§ EXERCISE REQUIREMENTS
Below is an article on Kim Jong Un and the coronavirus. List every distinct passage it sets in quotation marks, counting a repeated one only once.

§ EXCERPTED PASSAGE
● ● ● ● ● ● ●

Kim Jong Un warns of 'serious consequences' if coronavirus infects North Korea

North Korean leader Kim Jong Un has called for stronger efforts to guard against coronavirus and warned of ‘serious consequences’ if the deadly bug spreads to the country.

During a meeting of the ruling party, Kim demanded the anti-epidemic headquarters strengthen screening and tests to seal off all ‘channels and space through which the infectious disease may find its way’, Pyongyang’s official Korean Central News Agency said Saturday.

He emphasised that quarantine instructions must be obeyed ‘unconditionally’ and called for the strict enforcement of preventative measures against what he described as a tricky virus that spreads rapidly.

The agency quoted Kim telling the politburo meeting of the Workers’ Party: ‘In case the infectious disease spreading beyond control finds its way into our country, it will entail serious consequences.’





It comes as South Korea again posted a record daily jump in infections, with 594 new cases on Saturday taking the tally to 2,931.

● ● ● ● ● ● ●

§ EXTRACTED INFORMATION
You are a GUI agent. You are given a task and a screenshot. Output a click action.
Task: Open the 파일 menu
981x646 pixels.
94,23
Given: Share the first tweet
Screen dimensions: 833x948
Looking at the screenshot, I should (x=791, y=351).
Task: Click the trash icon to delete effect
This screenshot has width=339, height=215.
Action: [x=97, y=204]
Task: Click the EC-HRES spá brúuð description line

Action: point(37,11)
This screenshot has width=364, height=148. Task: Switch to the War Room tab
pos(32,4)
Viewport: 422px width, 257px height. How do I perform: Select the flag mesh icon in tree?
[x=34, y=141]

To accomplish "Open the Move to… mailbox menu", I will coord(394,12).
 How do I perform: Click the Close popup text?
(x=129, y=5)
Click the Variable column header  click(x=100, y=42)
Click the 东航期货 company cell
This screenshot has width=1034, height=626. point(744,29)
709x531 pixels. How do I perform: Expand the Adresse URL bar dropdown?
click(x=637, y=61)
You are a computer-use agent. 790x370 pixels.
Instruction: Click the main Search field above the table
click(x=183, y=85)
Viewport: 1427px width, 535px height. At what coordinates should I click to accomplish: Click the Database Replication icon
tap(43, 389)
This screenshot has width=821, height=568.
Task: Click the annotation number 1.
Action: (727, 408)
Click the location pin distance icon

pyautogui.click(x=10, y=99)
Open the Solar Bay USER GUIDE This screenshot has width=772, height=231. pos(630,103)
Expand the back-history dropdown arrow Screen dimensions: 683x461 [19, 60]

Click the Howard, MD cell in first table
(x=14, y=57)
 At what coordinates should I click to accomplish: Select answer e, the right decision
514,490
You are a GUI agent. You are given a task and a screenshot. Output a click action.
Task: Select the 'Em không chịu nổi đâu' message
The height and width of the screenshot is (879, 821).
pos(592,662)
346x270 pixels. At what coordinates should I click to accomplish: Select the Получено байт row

● ● ● ● ● ● ●

§ SOLUTION FOR THIS TASK
- 'serious consequences'
- 'channels and space through which the infectious disease may find its way'
- 'unconditionally'
- 'In case the infectious disease spreading beyond control finds its way into our country, it will entail serious consequences.'